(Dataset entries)
-*-*-

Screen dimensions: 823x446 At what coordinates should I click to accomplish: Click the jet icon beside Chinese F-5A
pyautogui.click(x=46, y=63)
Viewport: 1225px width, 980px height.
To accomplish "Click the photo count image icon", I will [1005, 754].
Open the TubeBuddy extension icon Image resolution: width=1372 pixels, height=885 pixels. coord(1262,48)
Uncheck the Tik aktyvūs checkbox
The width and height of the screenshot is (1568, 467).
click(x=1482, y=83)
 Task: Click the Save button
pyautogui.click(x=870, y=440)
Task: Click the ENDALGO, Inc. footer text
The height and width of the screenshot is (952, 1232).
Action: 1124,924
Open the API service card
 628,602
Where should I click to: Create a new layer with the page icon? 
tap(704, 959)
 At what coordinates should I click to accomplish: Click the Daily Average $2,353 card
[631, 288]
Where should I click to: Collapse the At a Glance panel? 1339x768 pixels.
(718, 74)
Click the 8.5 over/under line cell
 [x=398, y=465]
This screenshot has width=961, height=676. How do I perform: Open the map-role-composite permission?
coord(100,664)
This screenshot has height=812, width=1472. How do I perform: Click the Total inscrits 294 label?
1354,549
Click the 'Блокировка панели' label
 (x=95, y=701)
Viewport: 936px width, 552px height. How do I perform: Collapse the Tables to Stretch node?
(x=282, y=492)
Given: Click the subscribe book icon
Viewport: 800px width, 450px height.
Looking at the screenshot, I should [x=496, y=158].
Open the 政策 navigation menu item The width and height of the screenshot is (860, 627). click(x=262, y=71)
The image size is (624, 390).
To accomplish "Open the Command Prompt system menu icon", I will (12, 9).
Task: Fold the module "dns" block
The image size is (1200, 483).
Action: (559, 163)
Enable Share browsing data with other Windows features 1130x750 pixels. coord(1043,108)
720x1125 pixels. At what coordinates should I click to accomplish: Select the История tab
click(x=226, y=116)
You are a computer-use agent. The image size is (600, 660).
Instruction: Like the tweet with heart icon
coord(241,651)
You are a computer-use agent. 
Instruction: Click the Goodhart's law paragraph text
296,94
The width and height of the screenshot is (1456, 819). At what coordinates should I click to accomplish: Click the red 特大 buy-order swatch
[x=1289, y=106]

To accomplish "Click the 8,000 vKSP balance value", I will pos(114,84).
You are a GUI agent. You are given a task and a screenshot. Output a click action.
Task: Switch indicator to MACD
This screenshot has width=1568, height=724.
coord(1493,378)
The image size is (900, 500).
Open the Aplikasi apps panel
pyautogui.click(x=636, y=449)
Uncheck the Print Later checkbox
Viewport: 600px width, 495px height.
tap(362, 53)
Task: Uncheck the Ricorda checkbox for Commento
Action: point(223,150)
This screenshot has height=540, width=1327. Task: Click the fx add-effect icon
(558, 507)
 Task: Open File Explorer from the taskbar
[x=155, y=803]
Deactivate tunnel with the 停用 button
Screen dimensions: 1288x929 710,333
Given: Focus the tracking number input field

-*-*-

WRITTEN PROBLEM: Please rewrite the entries in full, from the line with "Enable Share browsing" up to and including the line with "coord(241,651)". Shift each answer coordinate by adding 3 to every number.

SOLUTION FOR THIS EXERCISE:
Enable Share browsing data with other Windows features 1130x750 pixels. coord(1046,111)
720x1125 pixels. At what coordinates should I click to accomplish: Select the История tab
click(x=229, y=119)
You are a computer-use agent. The image size is (600, 660).
Instruction: Like the tweet with heart icon
coord(244,654)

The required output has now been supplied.